Heroes of the Zeroes is Nick Rogers’ daily, alphabetical look back at the 365 best films of 2000 to 2009.
Hearing Mike Tyson speak is a window into how he boxed — mesmerizing, lightning-quick dances of conversation, punctuated by raw, powerful one-two jabs of repeated phrases and words spilling forth until the knockout blow of a point.
James Toback’s unadorned 2009 documentary provided a fascinating psychotherapy session with a man unable to find peace with his psyche. You believe Tyson’s insistence that he lives at the top of the world or the bottom of the ocean.

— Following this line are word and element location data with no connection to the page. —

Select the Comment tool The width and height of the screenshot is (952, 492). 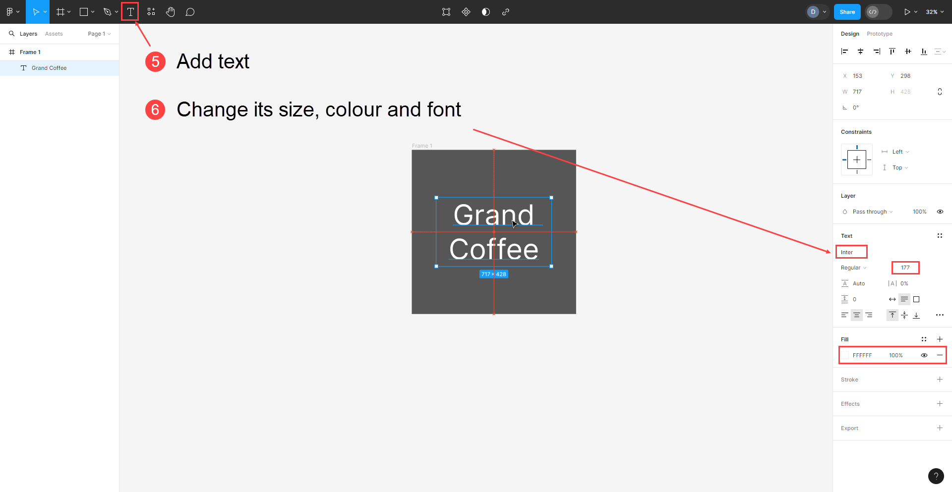pos(190,12)
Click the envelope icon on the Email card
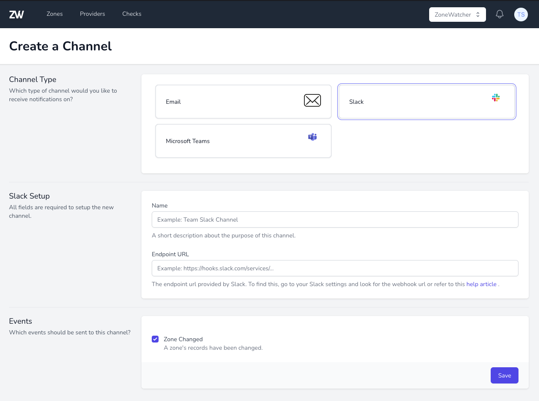Screen dimensions: 539x401 click(312, 100)
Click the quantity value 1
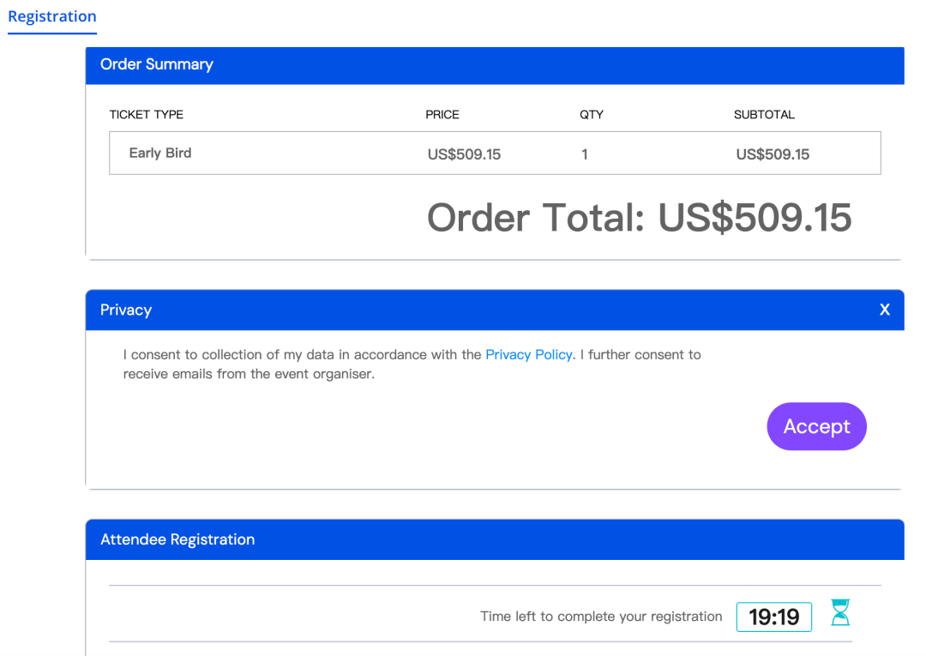This screenshot has height=656, width=926. click(x=585, y=154)

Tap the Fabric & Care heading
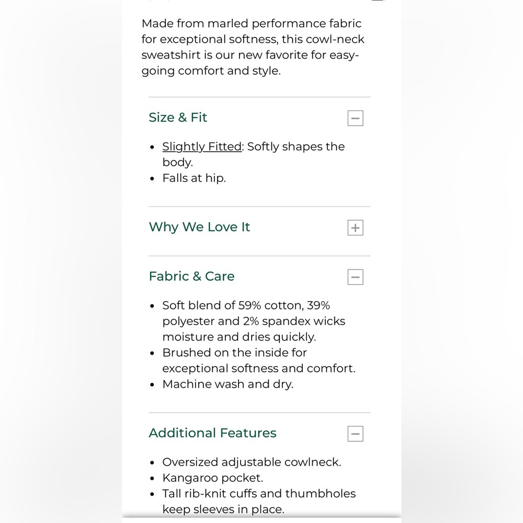(191, 276)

For him, the middle is something at which to glance during ascents or descents.
Often presented in split-screen — like Tyson sparring with himself — Tyson is made up exclusively of archival footage and stream-of-consciousness verbiage.
Like The Fog of War with Robert McNamara, Tyson depicts a man acknowledging the flaws of a values system that saw him revered and reprehended. It’s not out to redeem or reproach, just assess with merciless honesty.
For all the joy switched on in Tyson’s eyes when introduced to boxing, he knows it enabled uncontrollable urges to hurt, conquer and decimate (all his words). For all his fatherly pride, he lacks stable love as someone seeking to dominate and ravage women (again, his words).
“His body won’t let him do what his mind wants to,” it’s said during a fight of Trevor Berbick, whom Tyson defeated for his first heavyweight title. Twenty-three years later and for better or worse, Toback’s final image suggests the same is true of Tyson — demons now as indomitable to him as he once was to opponents.